The first act of the film, though, is pure genius. As the band members recall the early days and their formation, the stories are backed with “Fat Albert”-style animation that both nails and works in stark contrast to the vibe of the band and the area in which they lived. David Kahne, the Columbia Records exec who produced Fishbone’s first four albums, admits that their failure to reach the next level is his greatest career disappointment. There is a wealth of live footage from the early days. Most of the content, though, is a landslide of conflict and hard times; we see lead singer Angelo Moore get evicted from his place, and worse, we see him on video laying into Norwood Fisher, the only other surviving member of the group. Even the guy shooting the video is telling Angelo to stop before he’s gone too far. Then you see Norwood talk about sharing a band with a guy who insists on being Dr. Mad Vibe on the Theremin in the middle of Fishbone gigs, and it’s suddenly easy to see why the band is exactly where it is.

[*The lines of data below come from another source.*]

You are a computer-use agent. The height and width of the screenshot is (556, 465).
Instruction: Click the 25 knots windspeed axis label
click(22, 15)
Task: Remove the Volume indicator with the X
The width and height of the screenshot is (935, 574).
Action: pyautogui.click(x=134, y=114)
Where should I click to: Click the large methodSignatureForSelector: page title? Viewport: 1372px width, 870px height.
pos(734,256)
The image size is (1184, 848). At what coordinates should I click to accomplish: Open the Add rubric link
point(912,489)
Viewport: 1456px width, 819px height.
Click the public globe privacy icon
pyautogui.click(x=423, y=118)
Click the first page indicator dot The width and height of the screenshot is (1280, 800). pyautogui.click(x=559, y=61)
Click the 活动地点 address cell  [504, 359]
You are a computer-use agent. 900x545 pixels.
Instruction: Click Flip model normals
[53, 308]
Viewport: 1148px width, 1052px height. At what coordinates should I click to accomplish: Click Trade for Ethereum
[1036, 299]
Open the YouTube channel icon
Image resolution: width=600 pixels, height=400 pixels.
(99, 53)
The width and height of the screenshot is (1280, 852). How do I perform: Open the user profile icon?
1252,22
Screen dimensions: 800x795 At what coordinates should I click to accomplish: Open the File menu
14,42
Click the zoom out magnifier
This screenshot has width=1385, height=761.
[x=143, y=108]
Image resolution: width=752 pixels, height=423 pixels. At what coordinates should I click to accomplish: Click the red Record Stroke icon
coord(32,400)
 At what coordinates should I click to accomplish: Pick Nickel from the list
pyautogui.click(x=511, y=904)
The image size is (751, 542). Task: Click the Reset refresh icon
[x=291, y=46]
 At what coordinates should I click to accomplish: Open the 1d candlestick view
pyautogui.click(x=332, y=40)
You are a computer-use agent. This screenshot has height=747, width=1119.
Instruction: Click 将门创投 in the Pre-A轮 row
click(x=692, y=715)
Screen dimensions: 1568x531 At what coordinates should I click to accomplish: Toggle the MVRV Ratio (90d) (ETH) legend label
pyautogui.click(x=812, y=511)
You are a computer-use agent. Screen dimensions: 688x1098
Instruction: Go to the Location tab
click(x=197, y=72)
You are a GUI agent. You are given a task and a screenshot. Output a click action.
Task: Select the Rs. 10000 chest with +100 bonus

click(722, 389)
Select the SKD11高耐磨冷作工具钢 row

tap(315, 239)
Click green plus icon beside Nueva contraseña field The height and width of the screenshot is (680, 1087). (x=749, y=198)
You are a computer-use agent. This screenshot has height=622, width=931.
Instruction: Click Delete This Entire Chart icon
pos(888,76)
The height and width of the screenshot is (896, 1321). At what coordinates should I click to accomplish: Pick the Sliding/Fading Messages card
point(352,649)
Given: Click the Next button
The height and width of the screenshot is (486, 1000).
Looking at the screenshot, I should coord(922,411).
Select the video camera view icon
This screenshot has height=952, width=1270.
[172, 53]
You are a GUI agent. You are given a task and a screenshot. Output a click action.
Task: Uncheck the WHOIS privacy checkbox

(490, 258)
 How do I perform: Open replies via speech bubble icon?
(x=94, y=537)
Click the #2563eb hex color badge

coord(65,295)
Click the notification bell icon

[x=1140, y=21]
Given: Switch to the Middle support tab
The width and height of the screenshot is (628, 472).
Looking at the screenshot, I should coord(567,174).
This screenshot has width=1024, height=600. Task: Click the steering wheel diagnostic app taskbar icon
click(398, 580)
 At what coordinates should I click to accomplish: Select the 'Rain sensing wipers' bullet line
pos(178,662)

But hot damn, were they awesome at times, and in an industry where the pioneers are scapled a lot more often than they’re rewarded, you can see why someone would want to pay their respects. We’re betting that even the filmmakers did not anticipate the places “Everyday Sunshine” would go, and while that would occasionally lead to an eye-opening moment, the conclusion does not instill the sense of optimism that Anvil had when their credits rolled. Pity. (Cinema Guild 2012)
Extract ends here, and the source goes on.